Younger Indian clergy are anxious too that western influence on India should exclude the spiritual malaise which they see destroying our churches...and worry, I think, that as long as the Indian churches are shaped so thoroughly by their western heritage, they will never fully connect with the culture they exist to serve.

So - I was excited to visit a new mission field - in the deeply rural community of Kannapura. Travelling there from Bangalore was a journey back in time, as we reconnected with village India. Cows, flocks of sheep and goats and the inevitable bullock-carts were our companions on the road, and we passed many labourers ploughing with oxen as their ancestors must have done for centuries. As we headed towards Mysore, we saw strange woven structures, looking a bit like archery butts, at the side of the road - lodgings for silkworms, on their journey from mulberry tree to silk-merchant's store

We turned off the metalled road and bumped along a dirt track...soon, even the dirt track was abandoned and we travelled cross country - to a simple house in a field. This was the mission  - part home, part worship space - where Jason and his wife had settled to build a church, supported by Revd Shilpa and her congregation at Christ Church Kannapura . 11 years ago, when the CSI hospital in Channapatna closed, the couple came here, reclaimed the near- derelict building, and set about befriending their neighbours. Jason visits the scattered villages and hamlets regularly, his wife runs a drop-in clinic that is open all hours - and their kindness and compassion have gradually drawn others into the church that meets in their one-room home. When we visited, the children crammed in first - some shy at their first ever western visitors, others giggling....Their parents followed, coming in from their work in the fields til the room was packed. We took it in turns to sing choruses to one another - the children specially delighted when we sang familiar tunes with English words - we prayed together, and then each of us was presented with a rosebud - coming with warm handshakes and a blessing that touched us deeply. There was no doubt at all that this was holy ground - an inspiring glimpse of how the church can be - a small humble community whose only aspiration is to love and serve.

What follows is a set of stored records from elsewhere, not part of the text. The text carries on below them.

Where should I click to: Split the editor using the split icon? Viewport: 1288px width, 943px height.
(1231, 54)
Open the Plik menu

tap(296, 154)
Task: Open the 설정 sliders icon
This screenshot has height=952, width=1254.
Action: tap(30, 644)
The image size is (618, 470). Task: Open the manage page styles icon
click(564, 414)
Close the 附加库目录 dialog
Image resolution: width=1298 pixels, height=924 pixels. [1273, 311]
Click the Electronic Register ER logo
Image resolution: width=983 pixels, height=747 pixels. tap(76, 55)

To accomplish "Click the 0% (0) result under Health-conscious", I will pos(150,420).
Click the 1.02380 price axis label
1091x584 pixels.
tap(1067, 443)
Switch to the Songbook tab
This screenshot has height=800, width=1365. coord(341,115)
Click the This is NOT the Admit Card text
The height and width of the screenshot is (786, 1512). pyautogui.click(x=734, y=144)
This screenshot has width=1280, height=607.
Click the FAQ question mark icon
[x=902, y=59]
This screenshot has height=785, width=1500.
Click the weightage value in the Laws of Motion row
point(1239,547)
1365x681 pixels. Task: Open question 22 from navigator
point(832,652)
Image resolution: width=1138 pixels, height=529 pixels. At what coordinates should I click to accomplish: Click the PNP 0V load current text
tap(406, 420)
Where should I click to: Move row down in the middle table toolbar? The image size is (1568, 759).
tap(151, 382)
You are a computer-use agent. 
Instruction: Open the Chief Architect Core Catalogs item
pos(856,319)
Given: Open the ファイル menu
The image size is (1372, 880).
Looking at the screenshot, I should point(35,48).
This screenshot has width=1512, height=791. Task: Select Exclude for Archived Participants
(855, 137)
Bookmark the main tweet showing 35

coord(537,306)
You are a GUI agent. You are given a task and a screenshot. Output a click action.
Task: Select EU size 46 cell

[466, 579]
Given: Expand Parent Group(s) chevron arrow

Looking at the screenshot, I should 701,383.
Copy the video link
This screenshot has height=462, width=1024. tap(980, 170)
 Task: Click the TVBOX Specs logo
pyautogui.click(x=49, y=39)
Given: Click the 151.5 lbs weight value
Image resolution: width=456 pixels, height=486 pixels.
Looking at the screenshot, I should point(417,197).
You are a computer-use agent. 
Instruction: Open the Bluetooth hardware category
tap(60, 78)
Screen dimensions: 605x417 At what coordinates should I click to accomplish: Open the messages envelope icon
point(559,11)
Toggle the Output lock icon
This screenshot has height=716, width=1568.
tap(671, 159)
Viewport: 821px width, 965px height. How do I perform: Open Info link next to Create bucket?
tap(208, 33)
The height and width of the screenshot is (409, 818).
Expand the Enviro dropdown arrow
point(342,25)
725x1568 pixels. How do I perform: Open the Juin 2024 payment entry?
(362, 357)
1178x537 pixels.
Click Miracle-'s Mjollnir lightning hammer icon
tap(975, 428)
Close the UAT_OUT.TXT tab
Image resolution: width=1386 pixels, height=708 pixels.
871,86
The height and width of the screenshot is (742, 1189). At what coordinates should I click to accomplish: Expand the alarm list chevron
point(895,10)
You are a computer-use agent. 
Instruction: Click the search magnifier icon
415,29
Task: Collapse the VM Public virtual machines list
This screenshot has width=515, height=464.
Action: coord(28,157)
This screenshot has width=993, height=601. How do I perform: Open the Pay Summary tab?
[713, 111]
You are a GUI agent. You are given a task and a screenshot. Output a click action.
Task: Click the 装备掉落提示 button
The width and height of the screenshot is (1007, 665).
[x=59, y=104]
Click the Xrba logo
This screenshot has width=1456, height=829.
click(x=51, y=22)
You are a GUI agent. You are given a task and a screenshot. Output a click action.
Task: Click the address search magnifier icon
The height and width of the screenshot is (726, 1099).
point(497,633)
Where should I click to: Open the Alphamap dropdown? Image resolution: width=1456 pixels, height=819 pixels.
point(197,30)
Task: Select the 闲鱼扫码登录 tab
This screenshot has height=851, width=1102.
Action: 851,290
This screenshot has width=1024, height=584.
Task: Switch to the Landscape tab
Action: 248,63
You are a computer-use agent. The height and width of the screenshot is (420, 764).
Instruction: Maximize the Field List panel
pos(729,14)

We spent that evening with their "sending church" - another small group, meeting in their pastor's home, in the shadow of a Hindu temple. Shilpa told us that the CSI have approved a new building - a purpose built church to be built in her garden - provided the local community can contribute 5 lakhs towards it - a huge target for 20 families to meet. She asked us to pray - understandably - but also commented that the excellent relationship that church and temple have means that she is confident of some support from her Hindu neighbours, who already to a great deal to further the work of the church in supporting the community, and often celebrate Christian festivals with her congregation.
Syncretism - or outreach? It felt wholly good.

Worship that evening was wonderful...Again, adults and children packed into a small room, the young on floor mats, their elders ranged on benches around the walls, everyone completely at ease with each other. A small boy performed his party piece - a breakneck dash through all the books of the Bible; children sang action songs, and together we learned an African action song/dance - which I found myself performing with a delightful toddler on my hip. There was room enough for all, children and adults listened attentively to the teaching and contributed along the way, and after prayer and blessing we all ate together, the community offering hospitality as a loving duty which we felt truly blessed to receive.

Travelling back to Bangalore that night I felt as if I'd spent the day living in the early chapters of Acts - an experience to treasure and to learn from.